In 2019, 14,000 hunters harvested 34,300 sharp-tailed grouse (down 34%), compared to 15,200 hunters and 51,800 birds in 2018.

 

Counties with the highest percentage of sharptails taken were Mountrail, Burleigh, Ward, Stutsman and McKenzie.

 

Last year, 11,900 hunters harvested 32,600 Hungarian partridge (up 5%). In 2018, nearly 12,500 hunters harvested 31,200 Huns.

 

Counties with the highest percentage of Huns taken were Mountrail, Ward, McLean, Williams and Divide.

Public Reminded of Administrative Rules Hearing

Those planning to attend the public hearing to address proposed rule changes to North Dakota Administrative Code Title 30 are asked to contact the North Dakota Game and Fish Department prior to 5 p.m., Tuesday, June 16.

 

The hearing is scheduled for 1:15 p.m., Thursday, June 18 at the agency’s main office in Bismarck. Attendees can call 701-328-6305, or email ndgf@nd.gov.

 

The purpose and explanation of the proposed rule changes, along with the proposed rule language, may be reviewed on the Department’s website at gf.nd.gov. Written or oral comments on the proposed rules must be received by June 28, 2020 for consideration.

 

Anyone planning to attend the public hearing and needs special facilities or assistance relating to a disability should contact the Game and Fish Department, at the above phone number, at least seven days before the public hearing.

Game and Fish Receives $12.8 Million for Conservation Programs

The North Dakota Game and Fish Department has received $12.8 million in 2020 as its share of excise taxes paid by America’s recreational shooters, hunters, anglers and boaters. Altogether, 56 state and territorial fish and wildlife agencies shared more than $971 million.

 

The funding is used by Game and Fish to support conservation programs such as fish and wildlife monitoring, habitat improvement, research and education. The money also helps pay for hunter and aquatic education, and fish and wildlife-related recreation projects. Federal assistance funds pay for up to 75 percent of the cost of each project, while the state contributes at least 25 percent from nonfederal sources. Game and Fish is a special fund agency in North Dakota, as it receives no state general fund dollars.

 

The federal funds are apportioned by a formula under two assistance programs – Wildlife Restoration and Sport Fish Restoration. The total 2020 Wildlife Restoration apportionment for all state and territorial agencies is more than $601 million. Sport Fish Restoration support for 2020 totals nearly $370 million. The funds are allocated to the states by a formula based 50% on the amount of land area of the state relative to the rest of the states, and 50% based on the number of hunting license holders in a state relative to other states.

 

Wildlife Restoration is guided by the Pittman-Robertson Wildlife Restoration Act of 1937 and is funded by the collection of excise taxes on firearms, ammunition and archery equipment.
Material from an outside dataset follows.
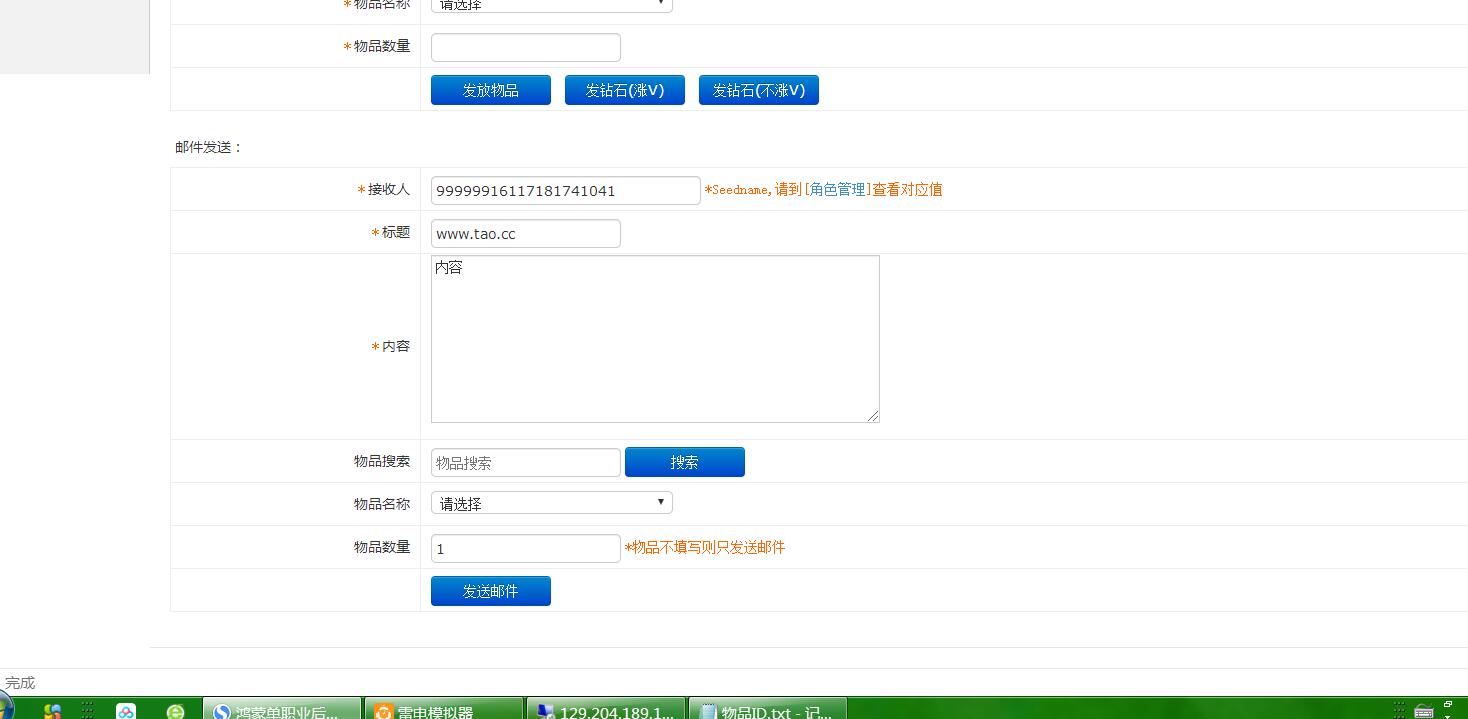Click the green browser icon in quick launch
The height and width of the screenshot is (719, 1468).
point(175,711)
States use Wildlife Restoration Program funds to manage wildlife populations and habitat; conduct research, surveys and inventories; administer hunter education programs; and construct or maintain firearm and archery ranges for public use.

 

Sport Fish Restoration is guided by the Dingell-Johnson Sport Fish Restoration Act of 1950 and is funded by the collection of excise taxes on sport fishing equipment and electric motors, import duties on fishing tackle and pleasure boats, and a portion of gasoline tax attributable to motorboats and small engines. States use Sport Fish Restoration Program funds to stock fish; acquire and improve sport fish habitat; provide aquatic resource education opportunities; conduct fisheries research; and build boat ramps, fishing piers and other facilities necessary to provide recreational boating access.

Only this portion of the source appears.